Last September a fix was checked in for a memory leak problem in
bounce_end_io causing the entire bio to be checked. This ended up
causing some dm cloned bios that had bounce buffers to free NULL pages
because their bi_idx can be non-zero. This patch skips NULL pages in
the bio's bio_vec. I'm not sure if this is the most optimal fix but I
think that it is safe since bvec_alloc memsets the bio_vec to zero.
Mark.
===== mm/highmem.c 1.55 vs edited =====
--- 1.55/mm/highmem.c 2005-01-07 21:44:13 -08:00
+++ edited/mm/highmem.c 2005-02-25 07:54:21 -08:00
@@ -319,7 +319,7 @@
*/
__bio_for_each_segment(bvec, bio, i, 0) {
org_vec = bio_orig->bi_io_vec + i;
- if (bvec->bv_page == org_vec->bv_page)
+ if (!bvec->bv_page || bvec->bv_page == org_vec->bv_page)
continue;
mempool_free(bvec->bv_page, pool);
--
Mark Haverkamp <[email protected]>
On Fri, 2005-02-25 at 09:03 -0800, Mark Haverkamp wrote:
> Last September a fix was checked in for a memory leak problem in
> bounce_end_io causing the entire bio to be checked.
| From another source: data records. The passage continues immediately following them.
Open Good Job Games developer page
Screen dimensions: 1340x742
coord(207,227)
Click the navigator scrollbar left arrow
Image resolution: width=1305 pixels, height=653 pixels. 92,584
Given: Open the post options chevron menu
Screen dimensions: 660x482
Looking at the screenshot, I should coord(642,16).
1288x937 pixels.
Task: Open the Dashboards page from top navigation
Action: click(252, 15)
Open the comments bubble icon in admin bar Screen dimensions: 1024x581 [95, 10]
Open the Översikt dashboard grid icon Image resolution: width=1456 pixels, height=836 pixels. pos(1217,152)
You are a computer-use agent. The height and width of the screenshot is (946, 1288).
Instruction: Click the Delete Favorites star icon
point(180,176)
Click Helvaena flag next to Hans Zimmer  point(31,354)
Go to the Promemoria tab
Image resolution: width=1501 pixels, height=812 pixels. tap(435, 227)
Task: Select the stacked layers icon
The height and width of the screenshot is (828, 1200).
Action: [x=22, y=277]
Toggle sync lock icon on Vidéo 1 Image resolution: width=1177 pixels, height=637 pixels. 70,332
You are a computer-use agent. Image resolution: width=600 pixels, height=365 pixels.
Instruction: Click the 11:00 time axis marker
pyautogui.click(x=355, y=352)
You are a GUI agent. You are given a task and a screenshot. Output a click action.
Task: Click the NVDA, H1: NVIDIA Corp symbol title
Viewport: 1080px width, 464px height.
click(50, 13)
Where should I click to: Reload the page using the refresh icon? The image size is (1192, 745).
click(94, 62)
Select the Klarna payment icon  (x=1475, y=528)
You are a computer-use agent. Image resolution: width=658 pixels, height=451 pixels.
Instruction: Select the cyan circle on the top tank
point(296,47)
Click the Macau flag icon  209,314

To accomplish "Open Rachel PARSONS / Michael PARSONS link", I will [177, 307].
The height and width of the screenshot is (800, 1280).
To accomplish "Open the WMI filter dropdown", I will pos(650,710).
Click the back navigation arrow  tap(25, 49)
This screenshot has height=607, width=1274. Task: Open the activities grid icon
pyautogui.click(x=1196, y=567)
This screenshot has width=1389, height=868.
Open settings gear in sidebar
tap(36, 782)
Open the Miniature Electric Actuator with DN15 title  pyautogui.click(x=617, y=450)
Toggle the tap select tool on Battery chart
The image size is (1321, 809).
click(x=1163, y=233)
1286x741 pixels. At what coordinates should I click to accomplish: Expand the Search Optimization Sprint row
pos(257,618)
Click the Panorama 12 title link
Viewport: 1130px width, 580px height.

This ended up
> causing some dm cloned bios that had bounce buffers to free NULL pages
> because their bi_idx can be non-zero. This patch skips NULL pages in
> the bio's bio_vec. I'm not sure if this is the most optimal fix but I
> think that it is safe since bvec_alloc memsets the bio_vec to zero.
>
> Mark.
I forgot a signed-off-by
Signed-off-by Mark Haverkamp <[email protected]>
===== mm/highmem.c 1.55 vs edited =====
--- 1.55/mm/highmem.c 2005-01-07 21:44:13 -08:00
+++ edited/mm/highmem.c 2005-02-25 07:54:21 -08:00
@@ -319,7 +319,7 @@
*/
__bio_for_each_segment(bvec, bio, i, 0) {
org_vec = bio_orig->bi_io_vec + i;
- if (bvec->bv_page == org_vec->bv_page)
+ if (!bvec->bv_page || bvec->bv_page == org_vec->bv_page)
continue;
mempool_free(bvec->bv_page, pool);
--
Mark Haverkamp <[email protected]>
Mark Haverkamp <[email protected]> wrote:
>
>
> Last September a fix was checked in for a memory leak problem in
> bounce_end_io causing the entire bio to be checked. This ended up
> causing some dm cloned bios that had bounce buffers to free NULL pages
> because their bi_idx can be non-zero. This patch skips NULL pages in
> the bio's bio_vec. I'm not sure if this is the most optimal fix but I
> think that it is safe since bvec_alloc memsets the bio_vec to zero.
>
Thanks, we should get fixed for 2.6.11.
It seems very weird for dm to be shoving NULL page*'s into the middle of a
bio's bvec array, so your fix might end up being a workaround pending a
closer look at what's going on in there.
>
> ===== mm/highmem.c 1.55 vs edited =====
> --- 1.55/mm/highmem.c 2005-01-07 21:44:13 -08:00
> +++ edited/mm/highmem.c 2005-02-25 07:54:21 -08:00
> @@ -319,7 +319,7 @@
> */
> __bio_for_each_segment(bvec, bio, i, 0) {
> org_vec = bio_orig->bi_io_vec + i;
> - if (bvec->bv_page == org_vec->bv_page)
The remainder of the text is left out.